Dans un communiqué publié ce 19 décembre, le Ministère des Affaires étrangères, de l’Intégration africaine et des Tchadiens de l’étranger exprime sa « vive indignation » suite au signalement déposé auprès du Procureur de la Cour pénale internationale (CPI) par l’ONG soudanaise « Priority Peace Sudan ». Cette organisation tente d’imputer au Tchad une responsabilité dans le conflit opposant le régime de Khartoum aux Forces de soutien rapide.
Le gouvernement tchadien « rejette en bloc, et avec la plus grande fermeté », des accusations qualifiées de « grotesques et politiquement motivées ». N’Djamena rappelle avoir maintenu une « stricte neutralité » depuis le début de ce conflit fratricide, conformément aux principes du droit international et du bon voisinage.
Loin d’être un acteur de la guerre, le Tchad se présente comme une « victime directe » de la crise. Le communiqué souligne l’accueil, depuis 2023, de plus d’un million cinq cent mille réfugiés soudanais.

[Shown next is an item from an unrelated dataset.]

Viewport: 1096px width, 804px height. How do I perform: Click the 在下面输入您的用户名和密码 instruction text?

Ce « fardeau humain, économique, social et environnemental considérable » est assumé avec dignité, bien que souvent dans « l’indifférence de la communauté internationale ».

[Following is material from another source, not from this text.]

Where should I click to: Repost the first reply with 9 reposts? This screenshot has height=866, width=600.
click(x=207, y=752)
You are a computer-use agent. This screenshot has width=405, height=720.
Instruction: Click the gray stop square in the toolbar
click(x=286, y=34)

Le ministère dénonce une « manœuvre de diversion » orchestrée par un « régime aux abois ». Selon le communiqué, cette ONG, créée opportunément en novembre 2025, chercherait à détourner l’attention des responsabilités du gouvernement de Khartoum, notamment concernant l’effondrement de l’État soudanais et « l’usage documenté d’armes chimiques ».
Le Gouvernement tchadien conclut en rassurant l’opinion : cette tentative « aussi désespérée que sensationnelle » sera mise en échec.